- _Data supplied_:

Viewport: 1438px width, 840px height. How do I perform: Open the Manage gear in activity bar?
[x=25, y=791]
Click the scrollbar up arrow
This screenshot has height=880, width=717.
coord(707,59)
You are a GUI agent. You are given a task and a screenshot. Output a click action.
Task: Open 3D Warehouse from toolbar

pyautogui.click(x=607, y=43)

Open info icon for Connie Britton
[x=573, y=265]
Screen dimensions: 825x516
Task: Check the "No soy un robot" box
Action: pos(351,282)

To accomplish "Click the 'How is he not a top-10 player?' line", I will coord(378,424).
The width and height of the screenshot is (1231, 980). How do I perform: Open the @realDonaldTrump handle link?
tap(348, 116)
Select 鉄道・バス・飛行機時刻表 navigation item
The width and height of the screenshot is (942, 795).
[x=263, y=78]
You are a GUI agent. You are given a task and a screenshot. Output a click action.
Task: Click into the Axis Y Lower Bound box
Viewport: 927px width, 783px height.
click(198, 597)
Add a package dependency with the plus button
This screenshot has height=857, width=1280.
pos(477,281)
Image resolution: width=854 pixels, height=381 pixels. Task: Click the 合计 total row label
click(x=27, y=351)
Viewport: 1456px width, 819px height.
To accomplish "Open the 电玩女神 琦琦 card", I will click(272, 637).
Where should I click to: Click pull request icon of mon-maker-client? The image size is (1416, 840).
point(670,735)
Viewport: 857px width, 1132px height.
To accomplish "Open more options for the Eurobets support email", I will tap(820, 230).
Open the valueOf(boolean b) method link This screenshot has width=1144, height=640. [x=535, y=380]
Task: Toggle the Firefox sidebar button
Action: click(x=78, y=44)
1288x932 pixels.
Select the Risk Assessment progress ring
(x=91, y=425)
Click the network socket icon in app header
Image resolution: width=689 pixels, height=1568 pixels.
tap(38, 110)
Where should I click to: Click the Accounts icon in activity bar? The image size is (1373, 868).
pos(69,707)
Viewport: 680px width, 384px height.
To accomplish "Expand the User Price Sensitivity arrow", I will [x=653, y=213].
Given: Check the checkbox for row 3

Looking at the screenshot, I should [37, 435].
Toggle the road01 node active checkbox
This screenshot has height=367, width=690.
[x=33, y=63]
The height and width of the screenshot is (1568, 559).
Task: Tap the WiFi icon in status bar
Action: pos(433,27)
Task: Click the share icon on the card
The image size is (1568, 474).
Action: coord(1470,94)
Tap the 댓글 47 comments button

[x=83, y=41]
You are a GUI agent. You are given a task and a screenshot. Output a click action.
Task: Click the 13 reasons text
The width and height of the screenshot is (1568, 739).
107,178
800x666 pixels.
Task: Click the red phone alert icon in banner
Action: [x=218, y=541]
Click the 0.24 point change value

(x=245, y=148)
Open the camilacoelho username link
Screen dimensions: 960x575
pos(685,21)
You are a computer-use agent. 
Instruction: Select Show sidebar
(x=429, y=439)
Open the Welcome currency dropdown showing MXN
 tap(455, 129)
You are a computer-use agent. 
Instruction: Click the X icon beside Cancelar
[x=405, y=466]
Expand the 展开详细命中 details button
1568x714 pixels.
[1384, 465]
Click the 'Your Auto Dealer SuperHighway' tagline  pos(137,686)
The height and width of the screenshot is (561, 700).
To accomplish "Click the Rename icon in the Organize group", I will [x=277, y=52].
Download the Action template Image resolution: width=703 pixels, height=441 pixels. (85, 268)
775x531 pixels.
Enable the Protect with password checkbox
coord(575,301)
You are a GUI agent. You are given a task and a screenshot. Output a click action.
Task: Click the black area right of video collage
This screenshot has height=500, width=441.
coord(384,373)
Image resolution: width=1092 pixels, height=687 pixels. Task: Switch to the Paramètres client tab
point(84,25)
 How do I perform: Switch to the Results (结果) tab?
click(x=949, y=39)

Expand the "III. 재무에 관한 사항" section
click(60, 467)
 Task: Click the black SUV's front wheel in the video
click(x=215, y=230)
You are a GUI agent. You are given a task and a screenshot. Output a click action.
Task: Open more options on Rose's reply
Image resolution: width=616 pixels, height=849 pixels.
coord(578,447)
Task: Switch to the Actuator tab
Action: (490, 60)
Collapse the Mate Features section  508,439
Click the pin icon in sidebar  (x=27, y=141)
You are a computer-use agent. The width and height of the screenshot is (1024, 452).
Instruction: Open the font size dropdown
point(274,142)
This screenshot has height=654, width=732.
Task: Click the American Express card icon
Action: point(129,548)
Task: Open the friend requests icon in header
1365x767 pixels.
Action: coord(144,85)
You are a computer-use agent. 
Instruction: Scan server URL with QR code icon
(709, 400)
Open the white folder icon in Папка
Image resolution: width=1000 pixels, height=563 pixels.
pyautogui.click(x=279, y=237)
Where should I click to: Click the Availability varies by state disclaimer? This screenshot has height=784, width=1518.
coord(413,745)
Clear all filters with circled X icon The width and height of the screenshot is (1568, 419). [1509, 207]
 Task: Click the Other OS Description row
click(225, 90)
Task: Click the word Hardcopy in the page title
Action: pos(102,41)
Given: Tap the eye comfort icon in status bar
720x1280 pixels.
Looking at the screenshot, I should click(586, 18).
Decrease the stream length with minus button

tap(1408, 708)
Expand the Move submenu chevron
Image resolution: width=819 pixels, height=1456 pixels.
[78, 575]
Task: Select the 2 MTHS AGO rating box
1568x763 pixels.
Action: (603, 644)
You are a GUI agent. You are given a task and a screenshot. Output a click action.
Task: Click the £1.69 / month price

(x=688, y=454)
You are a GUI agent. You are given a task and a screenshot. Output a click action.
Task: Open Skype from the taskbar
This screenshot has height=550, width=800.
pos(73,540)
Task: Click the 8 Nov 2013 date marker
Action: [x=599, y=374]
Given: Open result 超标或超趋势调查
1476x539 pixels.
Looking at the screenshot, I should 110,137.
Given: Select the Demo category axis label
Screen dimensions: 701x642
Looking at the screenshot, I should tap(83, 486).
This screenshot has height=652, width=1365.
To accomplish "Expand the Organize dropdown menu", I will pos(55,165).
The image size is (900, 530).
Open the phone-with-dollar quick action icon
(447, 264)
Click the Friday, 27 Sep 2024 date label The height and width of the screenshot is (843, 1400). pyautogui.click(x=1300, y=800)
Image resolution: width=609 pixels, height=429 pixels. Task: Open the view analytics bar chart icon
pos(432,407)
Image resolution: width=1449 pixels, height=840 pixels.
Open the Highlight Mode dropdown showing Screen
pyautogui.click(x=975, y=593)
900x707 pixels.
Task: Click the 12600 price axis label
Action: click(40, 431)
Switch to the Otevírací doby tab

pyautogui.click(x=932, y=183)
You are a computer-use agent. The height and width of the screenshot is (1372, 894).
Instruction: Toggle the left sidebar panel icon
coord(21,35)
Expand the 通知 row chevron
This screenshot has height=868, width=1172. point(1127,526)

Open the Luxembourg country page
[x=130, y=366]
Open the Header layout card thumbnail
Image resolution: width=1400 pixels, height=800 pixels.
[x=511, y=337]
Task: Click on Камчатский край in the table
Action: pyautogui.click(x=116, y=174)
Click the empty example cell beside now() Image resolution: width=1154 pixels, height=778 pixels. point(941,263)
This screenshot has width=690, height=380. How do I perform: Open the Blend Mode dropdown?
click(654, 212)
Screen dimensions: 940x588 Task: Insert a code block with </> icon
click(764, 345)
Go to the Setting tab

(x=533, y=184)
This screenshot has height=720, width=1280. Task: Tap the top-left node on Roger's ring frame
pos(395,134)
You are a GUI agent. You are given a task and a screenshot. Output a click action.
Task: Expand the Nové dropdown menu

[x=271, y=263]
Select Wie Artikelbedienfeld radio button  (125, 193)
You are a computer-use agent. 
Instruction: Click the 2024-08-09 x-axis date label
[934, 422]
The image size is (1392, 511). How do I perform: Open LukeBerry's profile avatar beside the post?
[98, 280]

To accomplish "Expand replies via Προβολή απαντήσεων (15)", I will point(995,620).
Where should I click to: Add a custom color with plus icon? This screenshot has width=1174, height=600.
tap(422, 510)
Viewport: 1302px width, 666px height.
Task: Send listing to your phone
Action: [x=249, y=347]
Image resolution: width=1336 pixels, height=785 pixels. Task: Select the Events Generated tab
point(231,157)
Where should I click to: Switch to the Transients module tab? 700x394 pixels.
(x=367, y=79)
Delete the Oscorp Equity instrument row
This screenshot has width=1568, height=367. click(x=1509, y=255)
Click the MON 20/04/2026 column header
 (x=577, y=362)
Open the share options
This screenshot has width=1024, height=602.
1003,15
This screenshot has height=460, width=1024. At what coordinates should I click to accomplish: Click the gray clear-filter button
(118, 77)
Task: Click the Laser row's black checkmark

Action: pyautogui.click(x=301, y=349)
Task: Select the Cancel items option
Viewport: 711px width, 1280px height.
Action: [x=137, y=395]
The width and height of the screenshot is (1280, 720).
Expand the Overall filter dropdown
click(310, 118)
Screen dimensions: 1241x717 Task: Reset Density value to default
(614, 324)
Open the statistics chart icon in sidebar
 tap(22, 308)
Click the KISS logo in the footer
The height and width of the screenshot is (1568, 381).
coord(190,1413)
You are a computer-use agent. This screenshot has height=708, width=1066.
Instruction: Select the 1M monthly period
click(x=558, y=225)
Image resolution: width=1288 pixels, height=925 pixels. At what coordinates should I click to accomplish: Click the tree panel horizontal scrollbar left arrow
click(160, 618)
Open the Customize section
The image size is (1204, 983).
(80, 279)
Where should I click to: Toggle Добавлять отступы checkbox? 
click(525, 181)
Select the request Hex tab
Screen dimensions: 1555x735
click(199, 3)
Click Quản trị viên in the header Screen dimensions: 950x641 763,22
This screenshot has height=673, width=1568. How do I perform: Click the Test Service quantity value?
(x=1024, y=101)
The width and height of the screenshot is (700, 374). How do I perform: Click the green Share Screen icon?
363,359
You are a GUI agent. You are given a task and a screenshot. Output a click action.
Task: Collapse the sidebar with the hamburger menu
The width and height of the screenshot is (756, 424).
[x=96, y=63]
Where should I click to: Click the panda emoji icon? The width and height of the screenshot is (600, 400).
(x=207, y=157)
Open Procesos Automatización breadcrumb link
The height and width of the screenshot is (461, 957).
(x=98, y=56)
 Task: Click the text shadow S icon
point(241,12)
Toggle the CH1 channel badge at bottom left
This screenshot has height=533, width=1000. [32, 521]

- _Exercise instructions_:
Please give an exact copy of the lines above, beginning with the line containing "Open the phone-with-dollar quick action icon" and running through the line containing "Image resolution: width=1449", and of no other lines.

- _Your solution_:
Open the phone-with-dollar quick action icon
(447, 264)
Click the Friday, 27 Sep 2024 date label The height and width of the screenshot is (843, 1400). pyautogui.click(x=1300, y=800)
Image resolution: width=609 pixels, height=429 pixels. Task: Open the view analytics bar chart icon
pos(432,407)
Image resolution: width=1449 pixels, height=840 pixels.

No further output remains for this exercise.